I was allowed to visit a grave in Echigo, Iruma City, Saitama Prefecture, after three years in Corona.
They were all there, including his wife, the three Uchida brothers and their respective families, and grandchildren.
In 1965, at the young age of 30, Mr. Uchida was selected as the third editor-in-chief of “Weekly Shonen Magazine” (Kodansha), and developed a full-scale story manga based on the original manga (Kajiwara Ikki), which the rival “Weekly Shonen Sunday” (Shogakukan) had not done. He successively produced “The Star of the Giant,” “Ashita no Joe,” and “Tiger Mask. He developed “Gegege no Kitaro” (based on “Kitaro of the Graveyard”) for Shigeru Mizuki, a picture story artist; a dramatic manga for Takao Saito; a comic book adaptation of “Ultraman” for Kazuo Umezu, a rental book artist; a media mix of manga and TV series for “Masked Rider” with Toei; and he brought Fujio Akasaka from “Sunday” to create the Fujio Akasaka was brought in from “Sunday” to draw “Tensai Bakabon”.
He also teamed up with Shoji Ohtomo to put “Ultra Q,” which had been put on hold by TBS, on the cover of a magazine before it was broadcast, creating the Ultra boom that followed. The duo’s work together produced countless hits, including the stamp and railroad booms, and within five years of becoming editor-in-chief, they increased circulation from 300,000 to 1.5 million, far outstripping their rivals.
Masaru Uchida, the author of many such innovations, had never read a single manga before becoming editor-in-chief. This is the face of a workman. He did not allow his editorial staff to read any of the rival magazines, but instead holed up in a ryokan (Japanese inn) near Kodansha and spent the entire night discussing themes and expressions that would fit the modern age. In contrast to Osamu Tezuka’s theory that “manga is a snack for children,” Mr.

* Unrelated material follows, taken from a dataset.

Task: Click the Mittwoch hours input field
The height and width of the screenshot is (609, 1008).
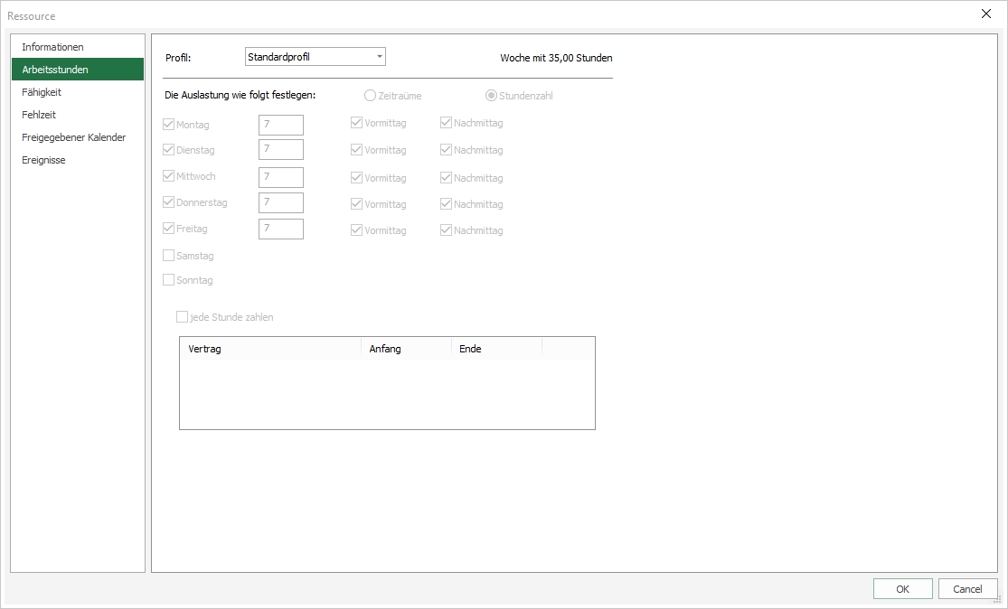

Uchida’s concept of “manga is a staple food for adults” continued to be successful. This is the foundation of Cool Japan.
In order to innovate, one needs the ability to formulate hypotheses (the ability to think of things that don’t exist), intense energy (climbing Mt. Fuji after a sleepless night of editing and not being able to open one’s eyes), and intellectual acumen (the ability to see people with a clear eye). Mr. Uchida was a genius who possessed all of these qualities.

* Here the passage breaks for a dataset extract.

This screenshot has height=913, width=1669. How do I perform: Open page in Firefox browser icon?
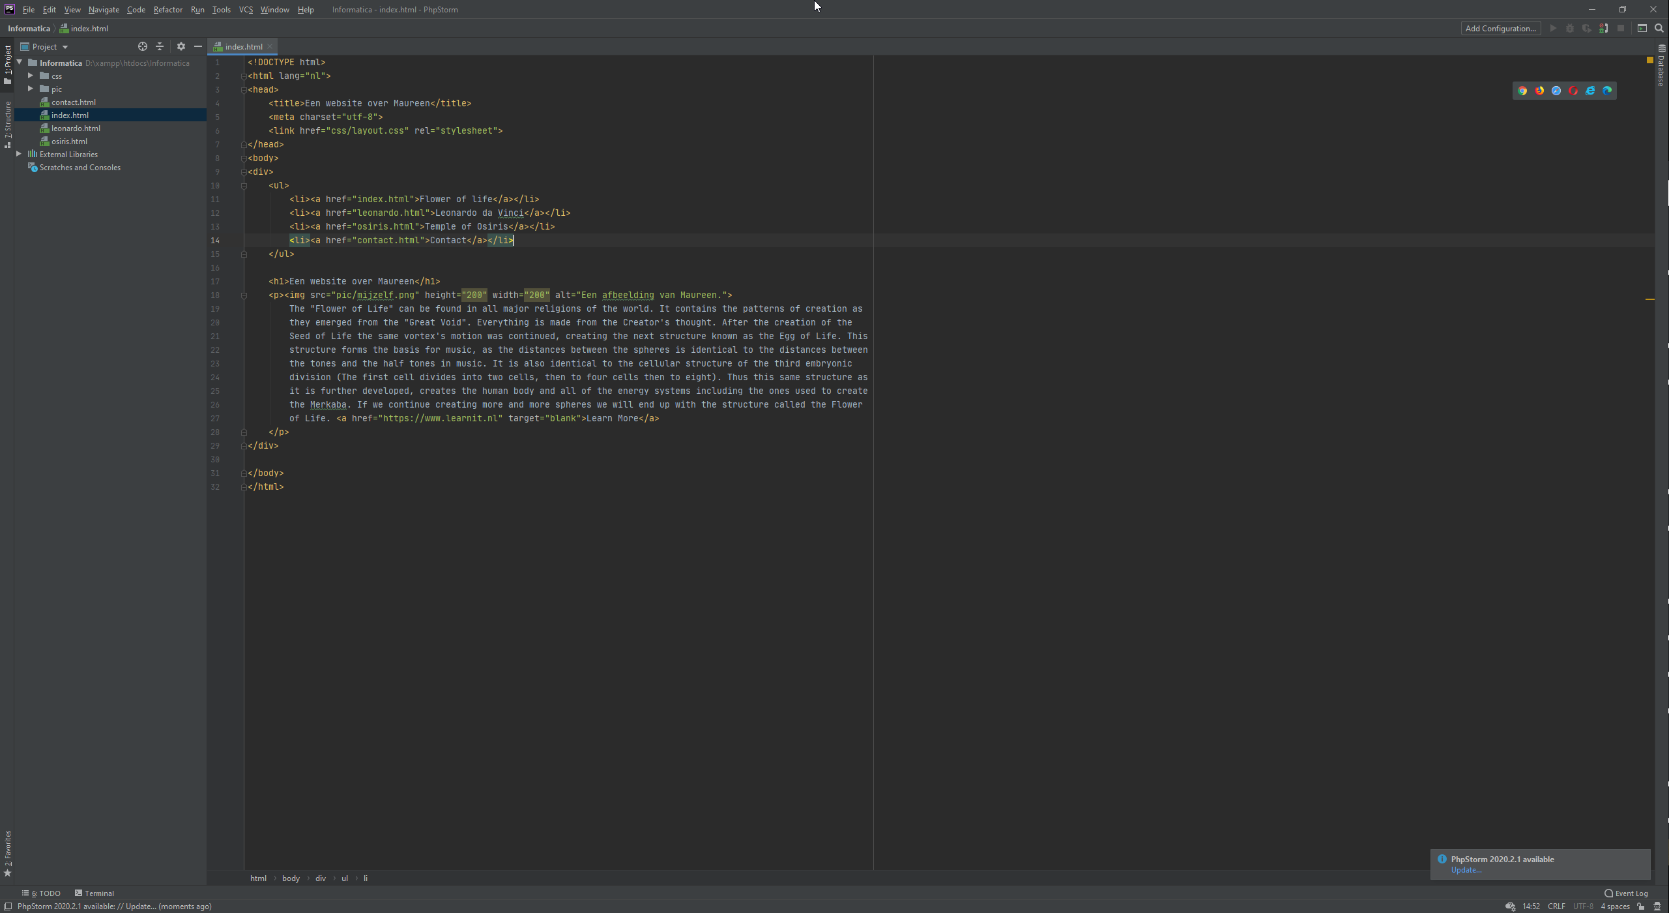pos(1539,91)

Mr. Uchida used to say, “Three conditions for a leader.”
1. Eat and drink well (good health and longevity increase business opportunities)
2. Loud voice (good communication skills)
3. Do not lie (trust and credibility increase)
I met Mr. Uchida when I was at Sony with the launch of Animax, and he became the first advisor to Sony Digital Entertainment, which I founded. At that time, he told me, “I will give you advice, but I will not discuss it,” and looking back, I am grateful that he was coaching a new president. Since then, the presence of an experienced advisor has become indispensable to my management. Although it is the president who decides, the advice of the board members and advisors, based on history and experience, has become a management compass for me as well. (I am always grateful to the advisors at Speedy, including Mr. Naoki Sakai, Mr. Takaharu Ando, and Mr. Shinsuke Tsutsumi.)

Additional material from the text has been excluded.